Obviousness — US Patent 10297249

The current date is April 26, 2026.

Obviousness Analysis of US Patent 10,297,249 under 35 U.S.C. § 103

To establish obviousness under 35 U.S.C. § 103, it must be shown that the claimed invention as a whole would have been obvious to a person having ordinary skill in the art (POSITA) at the time of the invention, based on prior art references. This includes demonstrating a motivation to combine the references and a reasonable expectation of success.

The present analysis identifies potential combinations of prior art references cited within US Patent 10,297,249 itself, as these references are explicitly acknowledged by the inventors as relevant to the field.

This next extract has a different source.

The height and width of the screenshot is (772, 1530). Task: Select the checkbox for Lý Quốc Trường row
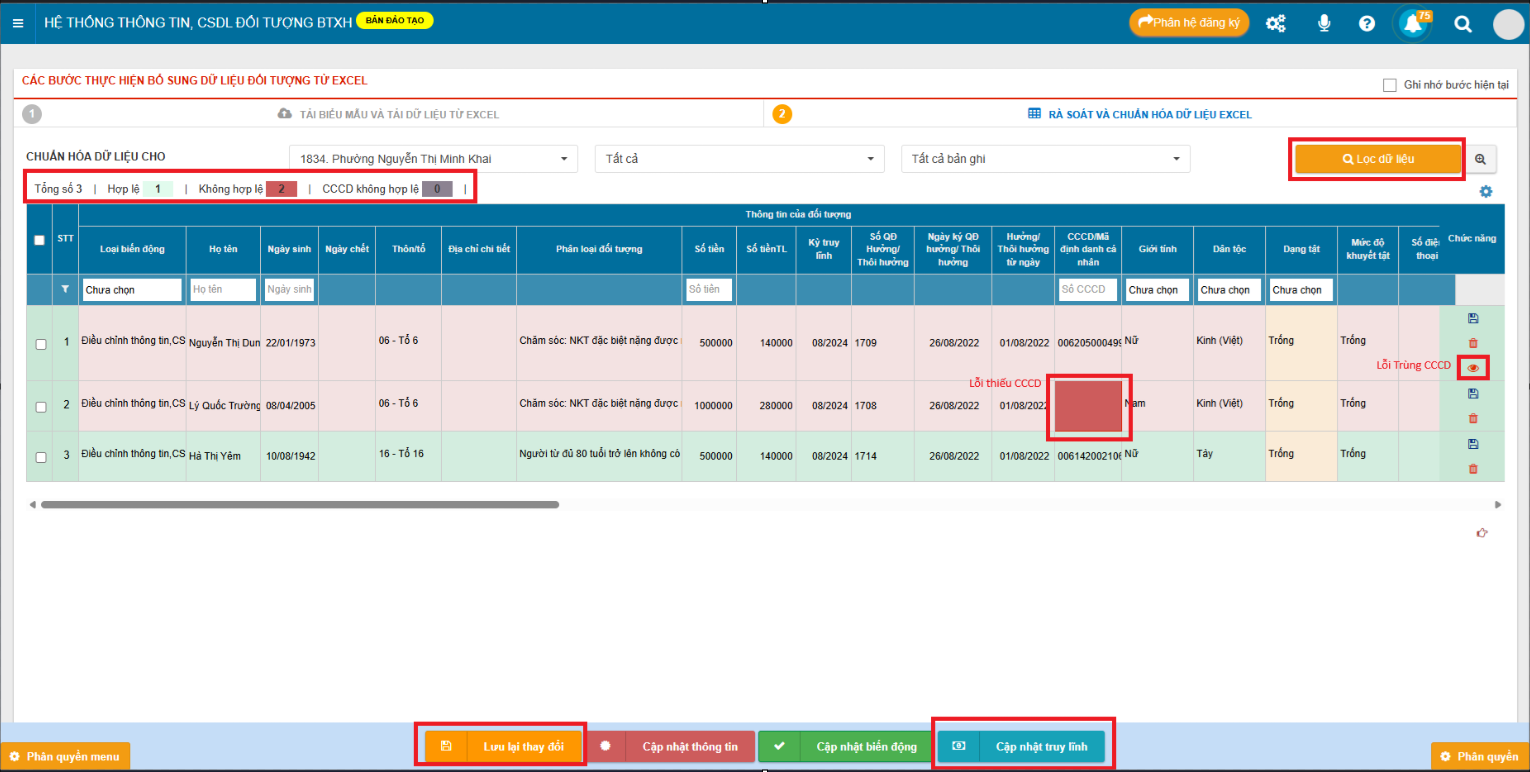pyautogui.click(x=40, y=407)
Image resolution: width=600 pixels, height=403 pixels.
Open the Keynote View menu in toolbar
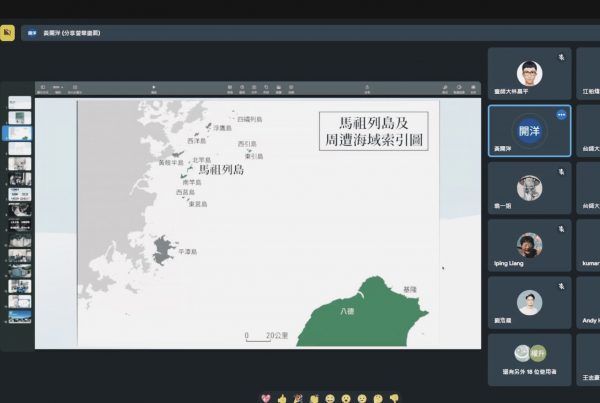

Independent Claim 1 (Method Claim):

Claim 1 describes a method for a computer system to engage in a cooperative conversational voice user interface. Key elements include:

Receiving a human utterance.
Generating one or more preliminary interpretations of the utterance.
Providing these to a conversational speech engine.
Generating one or more hypotheses of a user's intent, leveraging short-term and long-term shared knowledge.
Ranking hypotheses by certainty.
Generating an adaptive conversational response based on the ranked hypotheses.
Learning from incorrect interpretations to avoid repetition for identical utterances.

Combination 1: U.S. Pat. No. 7,634,409 (Dynamic Speech Sharpening) in combination with U.S. Pat. No. 7,640,160 (Responding to Natural Language Speech Utterance) and U.S. Pat. No. 7,949,529 (Mobile Systems and Methods of Supporting Natural Language Human-Machine Interactions).

U.S. Pat. No. 7,634,409 ("Dynamic Speech Sharpening"): This patent is cited in US 10,297,249 for its description of a speech recognition engine (ASR 110) that interprets utterances using phonetic dictation to recognize a phoneme stream. This addresses the "receiving a human utterance" and "generating one or more preliminary interpretations of the utterance" elements of Claim 1.
U.S. Pat. No. 7,640,160 ("Systems and Methods for Responding to Natural Language Speech Utterance") and U.S. Pat. No. 7,949,529 ("Mobile Systems and Methods of Supporting Natural Language Human-Machine Interactions"): These patents are explicitly incorporated by reference and described as determining one or more contexts for a request by having context domain agents compete to determine the most appropriate domain for a given utterance. This directly addresses the "providing these to a conversational speech engine," and "generating one or more hypotheses of a user's intent" elements, particularly in the context of disambiguation and using context. The concept of "shared knowledge" (both short-term and long-term) is also fundamental to the cooperative conversational model described in US 10,297,249, which builds upon context determination. The idea of context determination inferring intended operations based on previous utterances, and removing incorrect interpretations to prevent repetition, is also explicitly detailed in US 10,297,249 and attributed to its context determination process, which builds upon these prior art references.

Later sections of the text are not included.